On Wed, Dec 05, 2018 at 04:57:17PM +0530, Aneesh Kumar K.V wrote:
> On 12/5/18 12:19 AM, Jerome Glisse wrote:
>
> > Above example is for migrate. Here is an example for how the
> > topology is use today:
> >
> > Application knows that the platform is running on have 16
> > GPU split into 2 group of 8 GPUs each. GPU in each group can
> > access each other memory with dedicated mesh links between
> > each others. Full speed no traffic bottleneck.
> >
> > Application splits its GPU computation in 2 so that each
> > partition runs on a group of interconnected GPU allowing
> > them to share the dataset.
> >
> > With HMS:
> > Application can query the kernel to discover the topology of
> > system it is running on and use it to partition and balance
> > its workload accordingly.

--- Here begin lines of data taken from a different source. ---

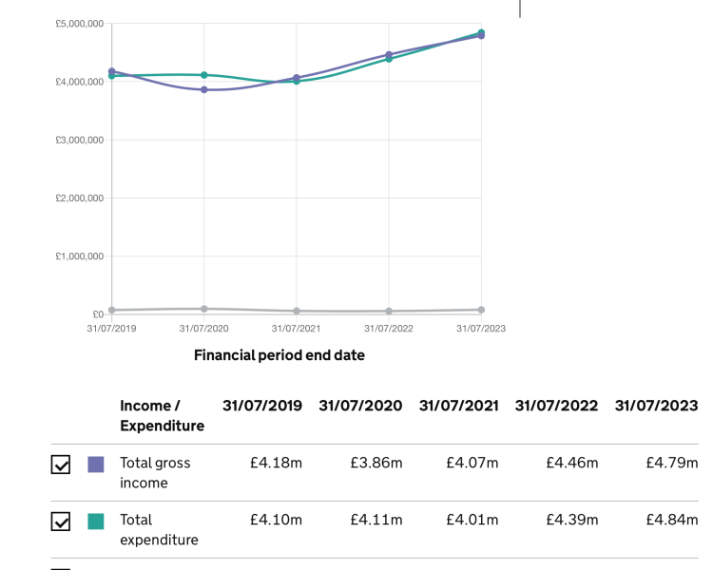Click the Financial period end date title

coord(279,355)
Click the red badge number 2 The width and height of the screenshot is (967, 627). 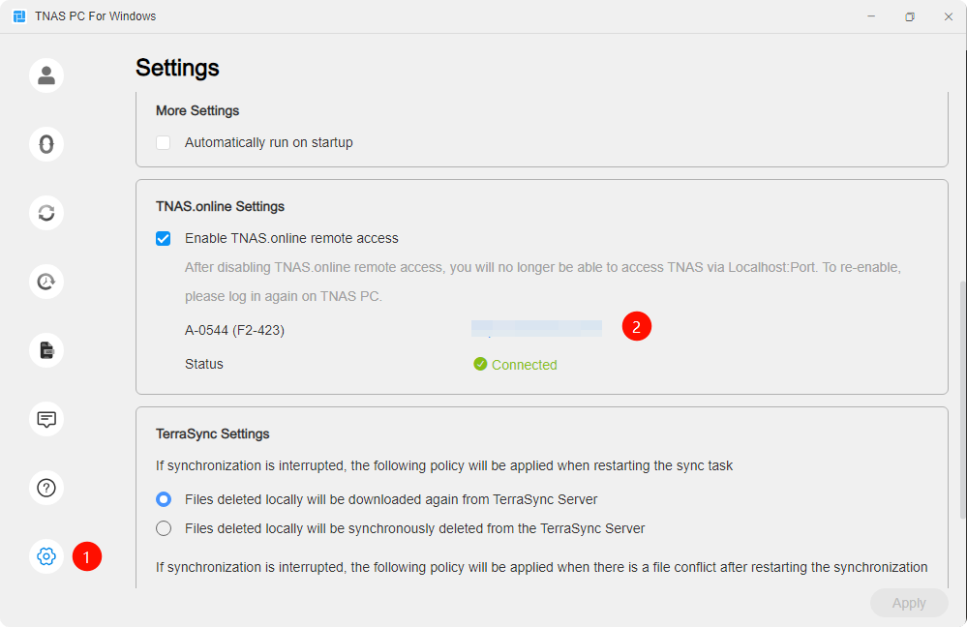[x=637, y=326]
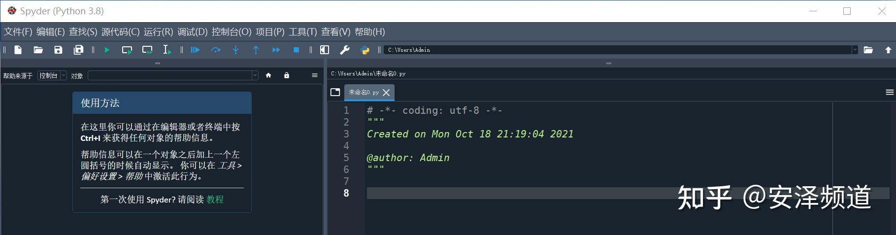Open Preferences with the wrench icon
896x235 pixels.
pos(345,50)
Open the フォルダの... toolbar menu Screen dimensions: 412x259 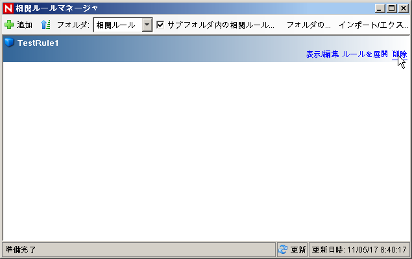tap(308, 25)
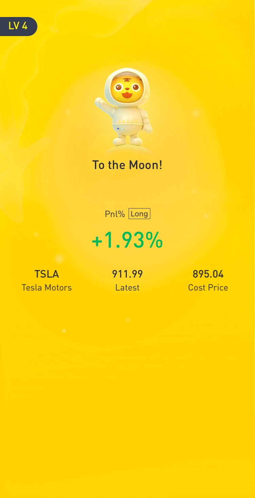
Task: Tap the mascot's boots
Action: [128, 140]
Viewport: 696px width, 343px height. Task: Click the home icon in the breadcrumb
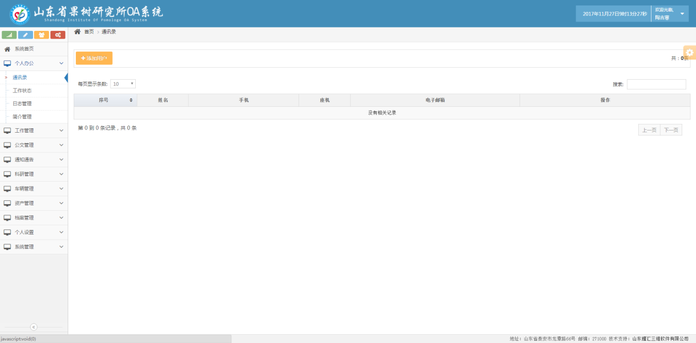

Same application should now be able
> > to run on new platform without having to adapt it to it.
> >
>
> Will the kernel be ever involved in decision making here? Like the scheduler
> will we ever want to control how there computation units get scheduled onto
> GPU groups or GPU?

I don;t think you will ever see fine control in software because it
would go against what GPU are fundamentaly. GPU have 1000 of cores
and usualy 10 times more thread in flight than core (depends on the
number of register use by the program or size of their thread local
storage). By having many more thread in flight the GPU always have
some threads that are not waiting for memory access and thus always
have something to schedule next on the core. This scheduling is all
done in real time and i do not see that as a good fit for any kernel
CPU code.

That being said higher level and more coarse directive can be given
to the GPU hardware scheduler like giving priorities to group of
thread so that they always get schedule first if ready. There is
a cgroup proposal that goes into the direction of exposing high
level control over GPU resource like that. I think this is a better
venue to discuss such topics.

>
> > This is kind of naive i expect topology to be hard to use but maybe
> > it is just me being pesimistics. In any case today we have a chicken
> > and egg problem. We do not have a standard way to expose topology so
> > program that can leverage topology are only done for HPC where the
> > platform is standard for few years. If we had a standard way to expose
> > the topology then maybe we would see more program using it. At very
> > least we could convert existing user.
> >
> >
>
> I am wondering whether we should consider HMAT as a subset of the ideas
> mentioned in this thread and see whether we can first achieve HMAT
> representation with your patch series?

I do not want to block HMAT on that. What i am trying to do really
does not fit in the existing NUMA node this is what i have been trying
to show even if not everyone is convince by that. Some bulets points
of why:
- memory i care about is not accessible by everyone (backed in
assumption in NUMA node)
- memory i care about might not be cache coherent (again backed
in assumption in NUMA node)
- topology matter so that userspace knows what inter-connect is
share and what have dedicated links to memory
- their can be multiple path between one device and one target
memory and each path have different numa distance (or rather
properties like bandwidth, latency, ...) again this is does
not fit with the NUMA distance thing
- memory is not manage by core kernel for reasons i hav explained
- ...

The HMAT proposal does not deal with such memory, it is much more
close to what the current model can describe.